• _WHAT IS NEEDED_
The records below are split into lines. How many of those lines contain the string "Design"? Reply with the number only.

• _THE DATA_
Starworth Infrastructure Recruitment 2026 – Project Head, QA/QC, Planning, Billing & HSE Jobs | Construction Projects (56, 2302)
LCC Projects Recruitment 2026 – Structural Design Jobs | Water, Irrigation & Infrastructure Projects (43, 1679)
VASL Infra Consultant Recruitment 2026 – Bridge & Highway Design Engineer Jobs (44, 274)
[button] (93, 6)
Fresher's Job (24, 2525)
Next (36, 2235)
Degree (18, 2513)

==

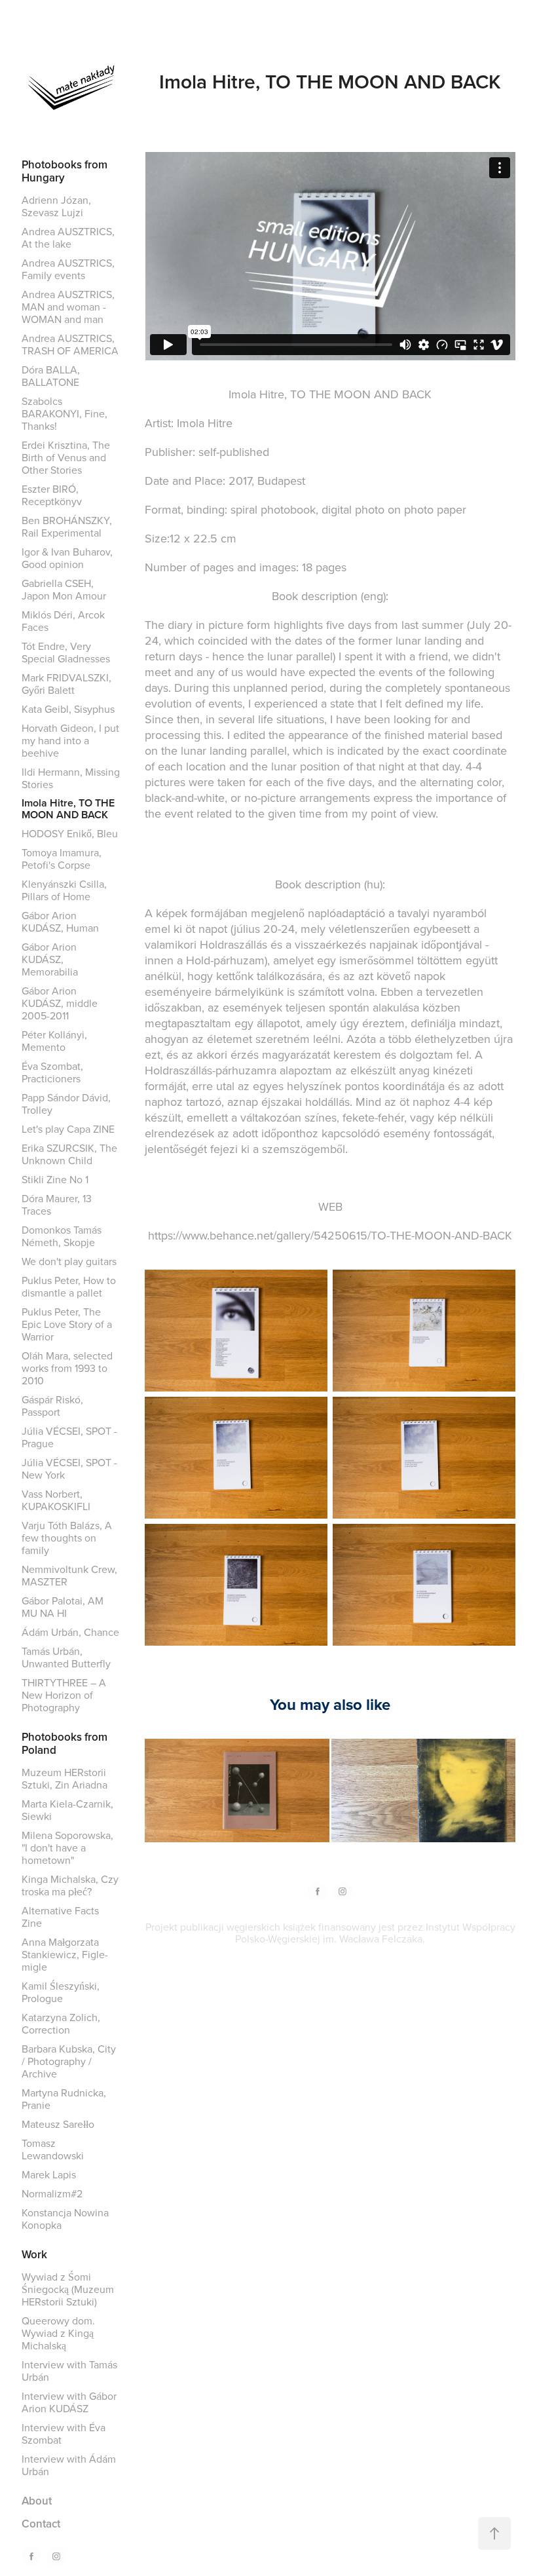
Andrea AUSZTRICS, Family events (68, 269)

• _EXPECTED ANSWER_
2